[TASK INSTRUCTIONS]
Line count for "agent": give the number of lines in the records below that hold it, and nothing else.

[DATASET RECORDS]
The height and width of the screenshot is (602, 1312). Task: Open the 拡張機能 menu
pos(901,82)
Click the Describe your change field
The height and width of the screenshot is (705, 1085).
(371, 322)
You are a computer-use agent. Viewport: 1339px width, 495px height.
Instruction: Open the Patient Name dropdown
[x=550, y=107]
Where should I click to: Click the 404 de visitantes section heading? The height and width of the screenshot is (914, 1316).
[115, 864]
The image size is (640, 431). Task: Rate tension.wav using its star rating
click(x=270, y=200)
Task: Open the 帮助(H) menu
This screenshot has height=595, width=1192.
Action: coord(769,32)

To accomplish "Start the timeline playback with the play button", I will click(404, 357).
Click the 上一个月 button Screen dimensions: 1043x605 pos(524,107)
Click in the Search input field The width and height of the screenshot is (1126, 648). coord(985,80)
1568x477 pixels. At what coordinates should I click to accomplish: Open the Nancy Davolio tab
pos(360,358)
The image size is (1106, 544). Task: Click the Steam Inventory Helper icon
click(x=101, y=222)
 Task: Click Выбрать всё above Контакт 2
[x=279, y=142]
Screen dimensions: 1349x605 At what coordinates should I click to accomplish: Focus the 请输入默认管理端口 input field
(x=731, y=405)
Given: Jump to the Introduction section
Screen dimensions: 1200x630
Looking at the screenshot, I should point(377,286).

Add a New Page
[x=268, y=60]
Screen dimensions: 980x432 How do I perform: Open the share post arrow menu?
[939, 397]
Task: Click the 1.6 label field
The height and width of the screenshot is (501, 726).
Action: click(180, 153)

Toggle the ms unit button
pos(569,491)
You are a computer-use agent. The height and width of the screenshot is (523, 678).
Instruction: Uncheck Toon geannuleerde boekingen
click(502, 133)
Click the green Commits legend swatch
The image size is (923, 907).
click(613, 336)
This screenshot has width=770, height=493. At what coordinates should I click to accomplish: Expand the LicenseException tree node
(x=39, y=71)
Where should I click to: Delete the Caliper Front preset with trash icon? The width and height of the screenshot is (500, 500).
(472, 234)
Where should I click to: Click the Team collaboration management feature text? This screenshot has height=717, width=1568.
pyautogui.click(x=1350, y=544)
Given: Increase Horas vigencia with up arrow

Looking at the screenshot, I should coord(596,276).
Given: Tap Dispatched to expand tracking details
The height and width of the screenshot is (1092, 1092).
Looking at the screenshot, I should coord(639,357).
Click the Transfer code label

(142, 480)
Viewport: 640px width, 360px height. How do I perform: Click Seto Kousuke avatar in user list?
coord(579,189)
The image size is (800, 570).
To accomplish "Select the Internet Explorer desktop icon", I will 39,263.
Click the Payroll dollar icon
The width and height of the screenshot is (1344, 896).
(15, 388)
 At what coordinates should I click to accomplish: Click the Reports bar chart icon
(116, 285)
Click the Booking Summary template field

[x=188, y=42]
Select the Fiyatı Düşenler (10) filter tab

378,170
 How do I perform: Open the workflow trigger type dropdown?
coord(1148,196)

[REPLY]
2